Records for locating displayed items
/---

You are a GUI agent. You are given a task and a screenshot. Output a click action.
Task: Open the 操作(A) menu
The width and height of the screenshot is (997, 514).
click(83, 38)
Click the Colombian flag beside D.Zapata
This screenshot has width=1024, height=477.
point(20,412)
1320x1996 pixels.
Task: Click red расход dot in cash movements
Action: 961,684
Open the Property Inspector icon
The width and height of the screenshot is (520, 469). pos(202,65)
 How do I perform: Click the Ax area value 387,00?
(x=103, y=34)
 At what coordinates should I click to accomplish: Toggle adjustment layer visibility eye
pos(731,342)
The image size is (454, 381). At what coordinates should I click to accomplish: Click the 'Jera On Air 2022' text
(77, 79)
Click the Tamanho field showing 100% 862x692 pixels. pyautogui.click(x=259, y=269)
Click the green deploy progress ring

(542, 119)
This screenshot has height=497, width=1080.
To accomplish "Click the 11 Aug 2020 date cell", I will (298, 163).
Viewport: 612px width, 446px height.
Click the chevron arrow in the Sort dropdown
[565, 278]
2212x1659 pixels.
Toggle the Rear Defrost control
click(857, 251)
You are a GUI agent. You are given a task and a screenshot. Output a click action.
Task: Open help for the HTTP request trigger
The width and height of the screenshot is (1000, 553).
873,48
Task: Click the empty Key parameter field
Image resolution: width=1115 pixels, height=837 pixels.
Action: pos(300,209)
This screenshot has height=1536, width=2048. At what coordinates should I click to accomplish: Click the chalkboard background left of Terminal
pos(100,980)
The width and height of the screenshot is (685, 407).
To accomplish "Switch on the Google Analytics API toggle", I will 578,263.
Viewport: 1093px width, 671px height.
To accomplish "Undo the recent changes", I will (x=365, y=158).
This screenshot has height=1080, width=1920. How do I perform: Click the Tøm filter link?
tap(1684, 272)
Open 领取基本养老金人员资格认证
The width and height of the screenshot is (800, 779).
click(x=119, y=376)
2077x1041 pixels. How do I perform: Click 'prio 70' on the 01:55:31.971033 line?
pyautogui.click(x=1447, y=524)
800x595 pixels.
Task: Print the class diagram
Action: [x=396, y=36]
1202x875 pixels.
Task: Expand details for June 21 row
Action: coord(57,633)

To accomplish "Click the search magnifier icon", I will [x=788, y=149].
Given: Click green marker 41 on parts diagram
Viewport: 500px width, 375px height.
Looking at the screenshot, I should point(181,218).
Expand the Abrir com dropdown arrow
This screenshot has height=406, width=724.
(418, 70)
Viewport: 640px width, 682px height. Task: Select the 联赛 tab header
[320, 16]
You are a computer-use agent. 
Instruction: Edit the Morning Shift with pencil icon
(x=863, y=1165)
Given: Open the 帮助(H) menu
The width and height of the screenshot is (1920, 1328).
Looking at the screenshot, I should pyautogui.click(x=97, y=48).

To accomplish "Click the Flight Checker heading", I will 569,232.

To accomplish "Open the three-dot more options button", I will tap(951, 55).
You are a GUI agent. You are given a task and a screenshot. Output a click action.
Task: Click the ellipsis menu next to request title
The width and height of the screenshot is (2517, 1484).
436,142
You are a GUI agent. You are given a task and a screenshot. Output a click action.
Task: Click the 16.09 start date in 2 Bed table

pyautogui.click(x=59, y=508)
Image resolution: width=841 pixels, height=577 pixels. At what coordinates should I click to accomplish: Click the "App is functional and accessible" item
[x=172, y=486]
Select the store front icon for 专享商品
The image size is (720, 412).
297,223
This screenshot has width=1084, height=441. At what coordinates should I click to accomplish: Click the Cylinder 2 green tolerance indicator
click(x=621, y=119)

\---

STATED PROBLEM ▸
Write out the lines from the one with "will tap(951, 55)." up to and including the one with "pyautogui.click(x=59, y=508)", switching "ellipsis menu" to "overflow menu" and leaving everything else unchanged.

FULL OUTPUT ▸
To accomplish "Open the three-dot more options button", I will tap(951, 55).
You are a GUI agent. You are given a task and a screenshot. Output a click action.
Task: Click the overflow menu next to request title
The width and height of the screenshot is (2517, 1484).
436,142
You are a GUI agent. You are given a task and a screenshot. Output a click action.
Task: Click the 16.09 start date in 2 Bed table

pyautogui.click(x=59, y=508)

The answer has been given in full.